Modelling the effects of the Maaswerken on the drinking water production near Roosteren, The Netherlands.
Summary
The provision of safe drinking water is of significant importance for a countries social and economic development (Cotruvo et al, 2019). As a constant monitoring of chemical components and microorganisms is not possible, adequate risk analyses, modelling and management are crucial (Ministry of Infrastructure and the Environment, 2014). This study presents the effects of lowering the riverbank of an inside bend of the Meuse river at the Roosteren drinking water production site of drinking water company WML (Waterleiding Maatschappij Limburg). This production site contains 5 shallow wells that partly abstract Meuse water through the riverbank (wells 9, 10, 11, 12 & 13). In the future, the inside riverbank in the study area will be lowered due to the Maaswerken project to provide the Meuse with more space during high discharges. As a result of this travel times of infiltrated river water towards the shallow wells can change, implying a change of microbiological and chemical risks for drinking water production. This study uses the regional groundwater model IBRAHYM to execute the initial model (present situation) and three modelling scenarios (low, median, high discharge after lowering riverbank). To examine the effects of the Maaswerken iMODFLOW is used to compute flow paths and travel times. The results show that during a median discharge minimal changes in travel time occur, as the Meuse wells are not abstracting Meuse water from the area where the Meuse moved inland after lowering of the riverbank. Furthermore, the high and low discharge scenarios after lowering the riverbank show largest and smallest spread in travel time distributions, due to changes in distance from Meuse to the wells. The high discharge scenario contains Meuse water with a travel time of <60 days for all Meuse wells, implying microbiological risks are at hand.
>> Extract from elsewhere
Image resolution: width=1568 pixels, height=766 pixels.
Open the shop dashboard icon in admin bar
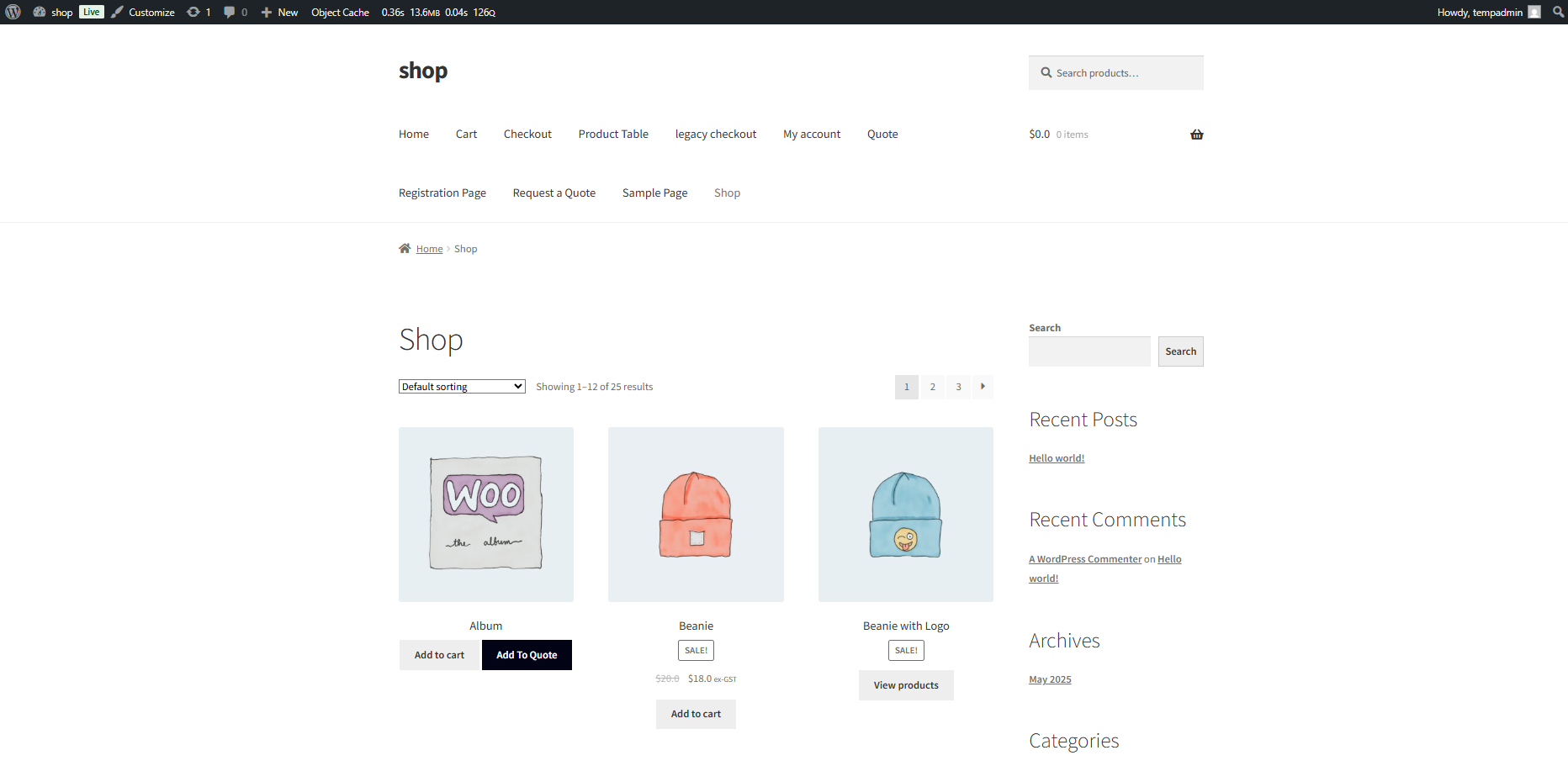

Meuse wells 10 & 11 even contain Meuse water with a travel time of <60 days in all modelling scenarios, posing a microbiological risk. For the determination of the chemical risk, the ratio of abstracted Meuse water and phreatic water is required. It is advised to replace the Meuse wells further away from the Meuse, as these wells can be out of operation for 120 days or more per year due to the preservation of water quality after lowering of the riverbank. Additionally, wells 10 & 11 should be replaced as these are exposed to erosive processes due to inundation during high discharges, thereby affecting their physical stability.